While the impact on private equity real estate and fund sponsors that are banks and regulated financial institutions is potentially very significant, "they’re going to have a long runway to deal with it," O’Brien said.

"The legislation takes into consideration the impact of trying to unwind or sell this component of banks’ business in this type of environment. Nonetheless, it does create a level of uncertainty around the future of these bank-sponsored real estate funds and how banks will be able to exit them."

"If a bank is sponsoring a private-equity fund, I think the bank is going to think through how they’re going to adjust their business to be in compliance with regulatory reform -- and whether that involves selling their real estate private equity arm or in effect reconstructing their investments so they have less capital at risk," O’Brien said.

That presents a tremendous opportunity for those with the means to build scale by acquiring existing fund platforms from banks, along with the related talent and access to investors.

The other big open question is how banks will handle future construction and development lending, which comprises a significant portion of the troubled loans the banks have in terms of exposure to commercial real estate, O’Brien said.

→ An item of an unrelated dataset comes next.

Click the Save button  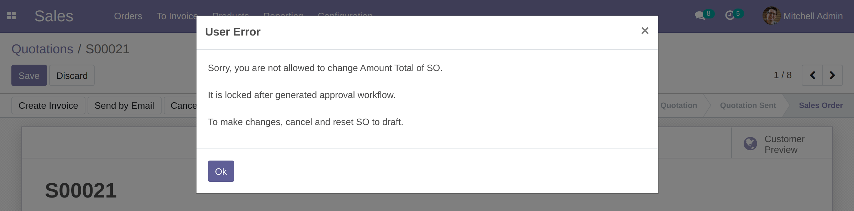click(29, 75)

"Regulatory reform is going to create ongoing challenges to obtaining construction financing and it’s going to make that financing more expensive," he said. While there’s no new construction lending going on right now, "at some point, supply constraints will trigger more development, and that’s where we’ll really see the impacts."

What happens next?

"Accounting rules and the gray areas will be debated," Miller said. "Rating agencies will want clarification on liability and until these issues are resolved, we will see a tepid and measured response by lenders," Miller said. "Still we are seeing traditional, yet conservative underwriting come back at traditional LTVs, for example 75%. We will simply have to get used to using real equity to finance real estate."